Oof, that sure sounds like a gentle way of saying, mistakes were made.
Basically, often the clinical and dry nature of the writing was not engaging and suffered in making any of the facts... human. Plus, there was also zero mention of the cost of any of the surveillance.
So, for me this would be a recommendation to pass if you haven't read the authors listed above BUT remember this book when you are looking for the go to book for seeking info by using the index, no need to read the whole thing.
This was a comprehensive history of how our data has been gathered and used by the government over the last fifty or so years. The amount of information available on us is amazing, and the technologies used to gather it are frightening. I won’t think about my tires the same way again.
Means of Control is excellently researched and drives home a message about data privacy without ever going out on a limb. Every argument is backed up with events that (despite the best efforts of everyone involved) became public through leaks, litigation, and the reporting of Tau himself. The subject matter is pretty complex but the author does a good job of making it digestible to the average reader. I'm going to buy a tinfoil hat now — with cash.
Informative, important, and interesting. Could have been better organized. Appreciated that author explicitly acknowledged what he did not know. Good job of translating technology into understandable descriptions.
Yikes. Before reading Means of Control, I thought I understood the various ways my data was being tracked, bought and sold. I was wrong. This is an enlightening and disturbing book.
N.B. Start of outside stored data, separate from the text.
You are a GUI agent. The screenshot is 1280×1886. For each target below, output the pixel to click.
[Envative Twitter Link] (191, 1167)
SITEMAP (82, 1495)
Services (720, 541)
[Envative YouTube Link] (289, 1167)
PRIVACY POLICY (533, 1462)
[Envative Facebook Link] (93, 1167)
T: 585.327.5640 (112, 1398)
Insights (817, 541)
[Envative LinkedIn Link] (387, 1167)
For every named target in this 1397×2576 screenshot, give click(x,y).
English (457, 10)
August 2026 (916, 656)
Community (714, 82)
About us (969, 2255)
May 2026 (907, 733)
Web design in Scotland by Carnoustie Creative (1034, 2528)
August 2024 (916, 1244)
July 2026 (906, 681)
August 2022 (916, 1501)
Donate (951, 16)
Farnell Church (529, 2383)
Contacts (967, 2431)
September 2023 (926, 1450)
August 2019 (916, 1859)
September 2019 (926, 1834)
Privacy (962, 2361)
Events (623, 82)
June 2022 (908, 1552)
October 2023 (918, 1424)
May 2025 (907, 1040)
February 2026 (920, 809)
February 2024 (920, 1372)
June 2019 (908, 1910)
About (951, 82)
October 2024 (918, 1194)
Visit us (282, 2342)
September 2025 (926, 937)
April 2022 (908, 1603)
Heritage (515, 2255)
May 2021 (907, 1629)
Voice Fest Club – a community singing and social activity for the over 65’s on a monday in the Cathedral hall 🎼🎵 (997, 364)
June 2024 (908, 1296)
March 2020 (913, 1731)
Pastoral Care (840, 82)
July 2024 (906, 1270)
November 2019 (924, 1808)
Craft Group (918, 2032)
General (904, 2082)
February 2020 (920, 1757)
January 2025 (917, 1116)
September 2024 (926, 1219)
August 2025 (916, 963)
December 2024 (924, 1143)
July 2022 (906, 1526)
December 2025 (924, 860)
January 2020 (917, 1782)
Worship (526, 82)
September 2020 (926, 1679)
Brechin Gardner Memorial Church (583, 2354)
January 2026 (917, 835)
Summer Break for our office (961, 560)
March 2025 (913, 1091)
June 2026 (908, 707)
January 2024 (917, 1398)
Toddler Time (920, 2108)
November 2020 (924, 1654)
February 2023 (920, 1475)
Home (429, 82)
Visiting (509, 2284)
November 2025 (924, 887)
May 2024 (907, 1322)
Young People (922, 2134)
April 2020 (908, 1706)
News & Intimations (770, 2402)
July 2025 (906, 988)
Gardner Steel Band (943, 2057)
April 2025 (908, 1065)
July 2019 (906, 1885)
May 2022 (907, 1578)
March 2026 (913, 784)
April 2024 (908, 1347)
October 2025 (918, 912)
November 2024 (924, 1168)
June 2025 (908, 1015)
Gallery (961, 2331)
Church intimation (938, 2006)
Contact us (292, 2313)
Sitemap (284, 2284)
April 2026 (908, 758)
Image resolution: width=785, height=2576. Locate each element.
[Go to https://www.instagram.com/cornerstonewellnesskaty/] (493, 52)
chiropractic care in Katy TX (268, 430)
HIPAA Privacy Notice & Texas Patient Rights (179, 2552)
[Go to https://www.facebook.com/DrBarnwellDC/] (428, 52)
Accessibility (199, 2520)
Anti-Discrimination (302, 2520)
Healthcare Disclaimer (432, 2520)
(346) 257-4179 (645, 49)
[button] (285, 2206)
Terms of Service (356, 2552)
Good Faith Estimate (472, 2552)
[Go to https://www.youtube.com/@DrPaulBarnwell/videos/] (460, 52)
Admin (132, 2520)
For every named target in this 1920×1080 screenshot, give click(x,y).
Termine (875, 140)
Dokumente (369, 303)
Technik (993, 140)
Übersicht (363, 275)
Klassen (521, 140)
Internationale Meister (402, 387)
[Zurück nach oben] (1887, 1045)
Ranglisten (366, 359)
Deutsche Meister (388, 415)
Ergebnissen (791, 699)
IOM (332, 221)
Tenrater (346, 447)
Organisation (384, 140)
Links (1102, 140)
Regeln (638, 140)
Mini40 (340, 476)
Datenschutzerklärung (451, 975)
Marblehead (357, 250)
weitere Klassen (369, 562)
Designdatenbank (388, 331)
A vital book. I thought I was clued-up to this sort of thing but Tau's tireless research contains genuinely chilling revelations at every turn. At times it's a little repetitive, and I felt the book could probably have been a tad shorter, but that shouldn't detract from the urgent subject matter.
The details of this investigative journalism would be most useful to those involved in the surveillance industry, or contemplating a legal challenge to the industry, or joining the industry. For the average surveilled citizen, the book mostly leads to feeling of fear and resignation.
Most revealing to me was the legal partitioning between the government agencies that use the data and the many surveillance industries around D.C. that sell data to the government.
Tau's exhaustive research uncovers chilling revelations throughout this essential read. Though occasionally repetitive, its urgency on the subject matter is undeniable. While a bit shorter might have been more effective, its vital content remains impactful.